Na província do Cuando Cubango, em Angola, a situação de fome é cada vez mais extrema. Para tentar comer e evitar a morte, as famílias da minoria étnica Khoisan, na localidade de Mbundo, a quase 90 quilómetros de Menongue, recorrem a frutos silvestres. 

"Estamos a sofrer com a fome. A alimentação está a fazer-nos mal à barriga", afirma Ezequiel Ngondo, de 20 anos, em entrevista à DW África.

Muitas vezes, esta escolha acaba por provocar problemas de saúde. "Mesmo que comamos, não ficamos satisfeitos, mas se fizermos todas as refeições durante o dia, ficamos com dores de barriga e diarreia", explica. 

Mulher usa o fruto Tcheketcheke para se alimentar devido à escassez de comida. Este tipo de alimentação acaba por provocar dores de barriga e diarreia, pelo que não é adequada para pessoas.
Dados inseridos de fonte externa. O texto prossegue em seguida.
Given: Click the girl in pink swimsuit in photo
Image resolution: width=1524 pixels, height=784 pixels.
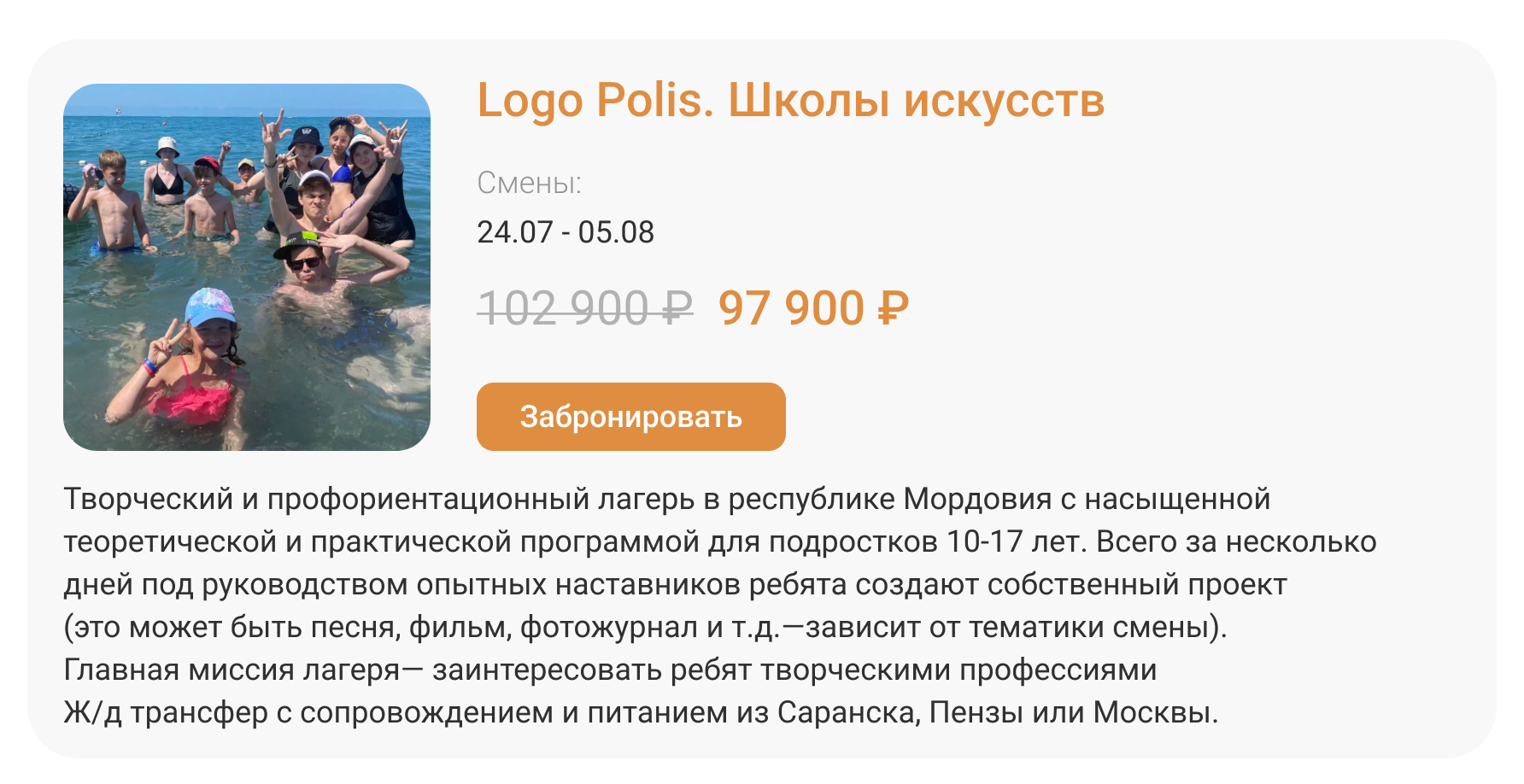Looking at the screenshot, I should click(188, 367).
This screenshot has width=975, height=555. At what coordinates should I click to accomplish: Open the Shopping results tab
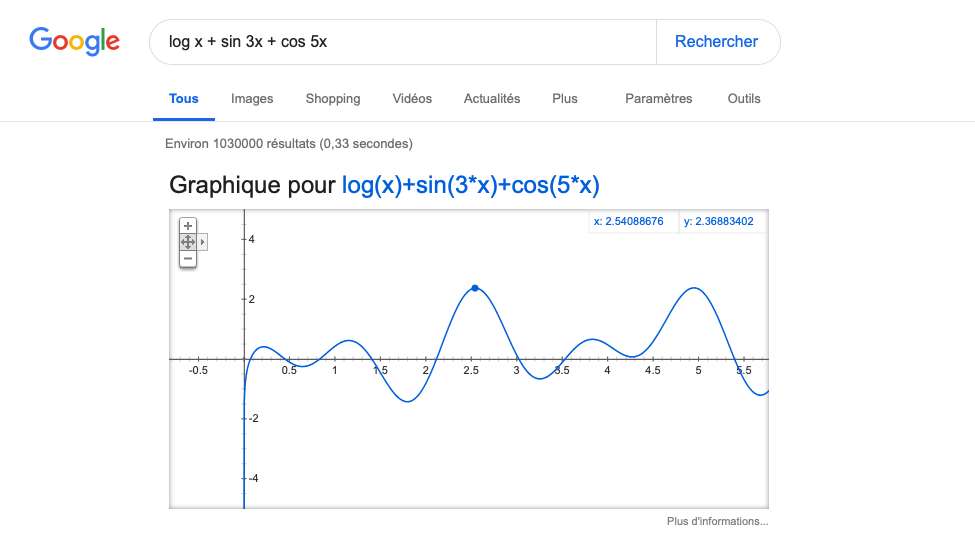pos(333,99)
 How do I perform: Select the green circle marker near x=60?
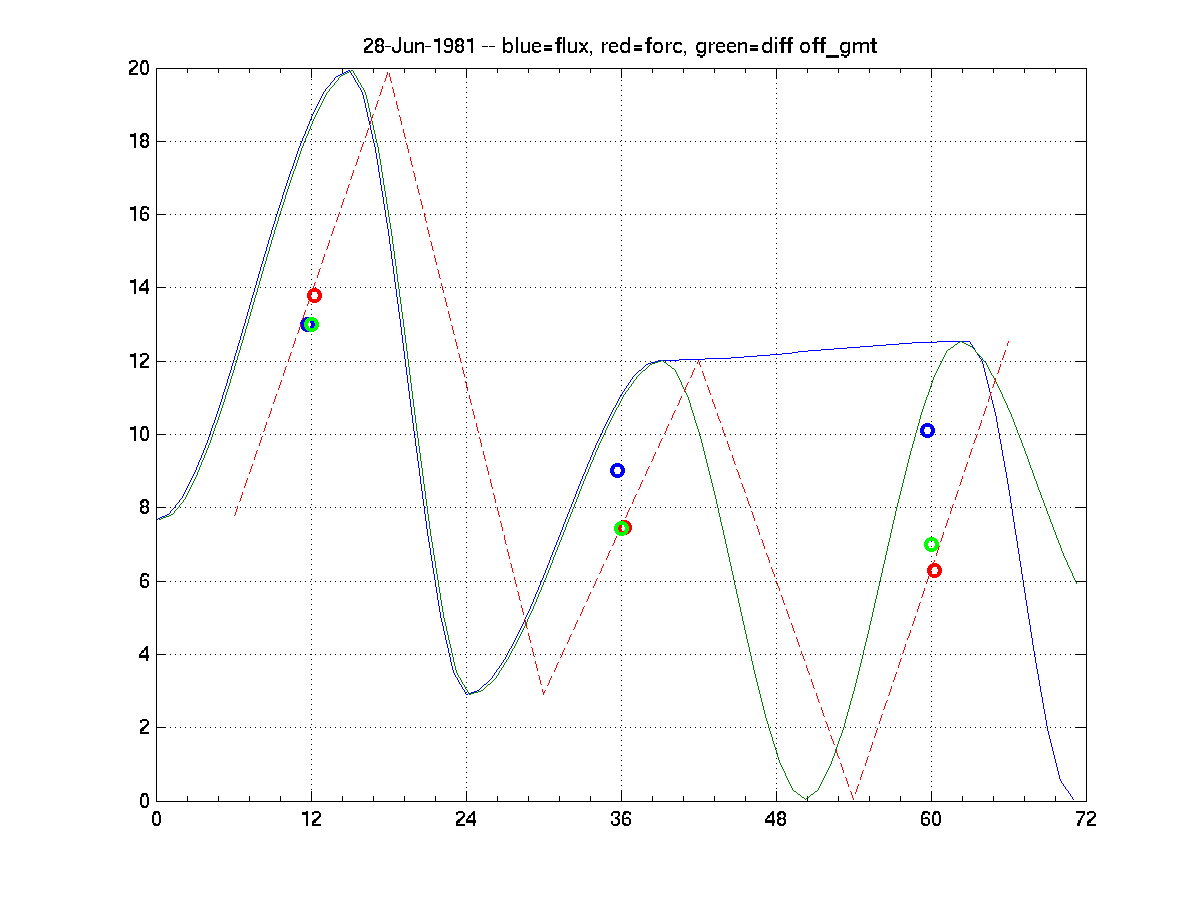(931, 544)
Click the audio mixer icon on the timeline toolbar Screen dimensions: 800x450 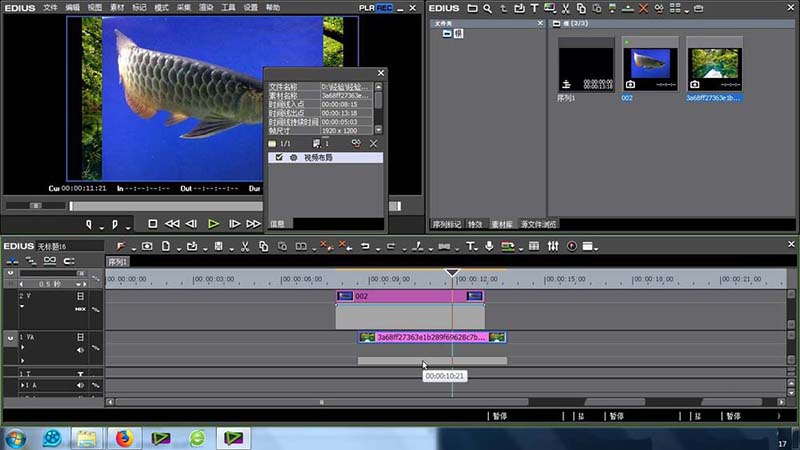(x=552, y=246)
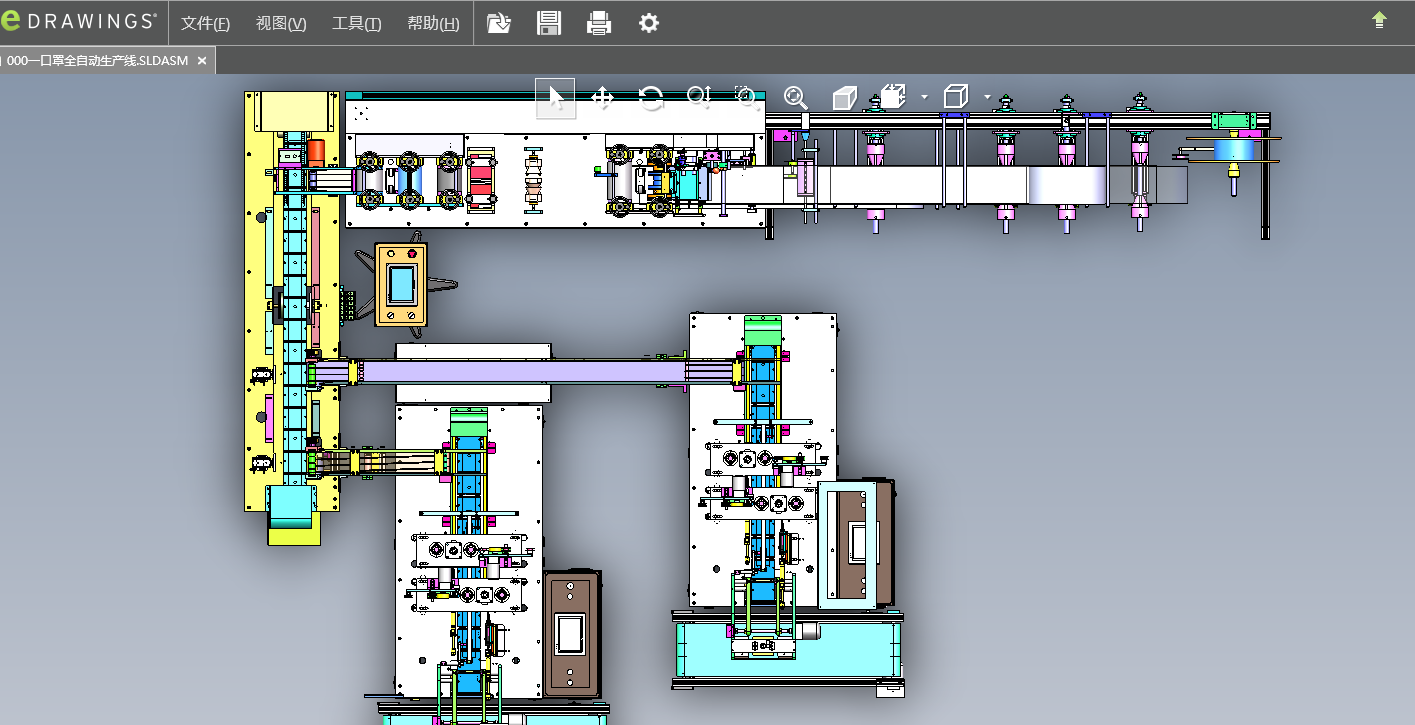Screen dimensions: 1415x725
Task: Open the 帮助(H) menu
Action: 433,23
Autoridades dizem que nem os animais comem os frutos.Foto: Adolfo Guerra/DW

Na tentativa de encontrar frutos como vimbungo, meto e tcheketcheke, a comunidade corre o risco de ser atacada por jacarés, enquanto atravessam o rio naquela zona. 

"A alimentação que consumimos está na mata e agora tem jacarés. Não temos como atravessar para a outra margem, o rio está cheio", conta Ngondo.

"Fome é relativa", diz João Lourenço

No último sábado (11.12), no encerramento do VIII Congresso do MPLA em Luanda, João Lourenço, reeleito presidente dos "camaradas", disse que a fome é "relativa", considerando esta uma situação de aproveitamento político dos seus adversários. 

"Talvez por conveniência própria, por conveniência política, nos convenha repetir incessantemente a palavra 'fome'", afirmou o líder do MPLA.

"O país tem muita produção de bens alimentares. Eu diria que o grande problema de Angola, se quisermos ser mais precisos, é o pouco poder de compra dos nossos cidadãos", acrescentou. 

ONG MBATIKA dá enchadas e catanas ao povo do Cuando Cubango, que tem dificuldade em encontrar alimentosFoto: Adolfo Guerra/DW

"Desrespeito à vida"

Pascoal Baptistiny, diretor-geral da organização não-governamental MBAKITA, trabalha com as comunidades mais carenciadas, vivendo perto do sofrimento e chegando mesmo a testemunhar mortes de cidadãos por causa da fome.

O Presidente da República "não está interessado em resolver os problemas do povo. Podíamos até inverter o slogan: 'o mais importante é matar o povo'… Dizer que em Angola não existe fome, sinceramente", indigna-se Baptistiny. 

Para o representante da ONG, as afirmações de João Lourenço são um desrespeito à vida e ao sofrimento humano.

"Se até a comunidade internacional se compadece com o angolano, como é que se pronuncia publicamente daquela maneira? Significa que não conhece o país que está a governar", conclui.

O ativista pelos direitos humanos afirma que os frutos ingeridos no desespero para matar a fome são impróprios para o consumo humano, colocando em risco a vida da comunidade local. "As pessoas a alimentarem-se de frutos silvestres que nem servem para os animais selvagens... Aquilo é triste", termina.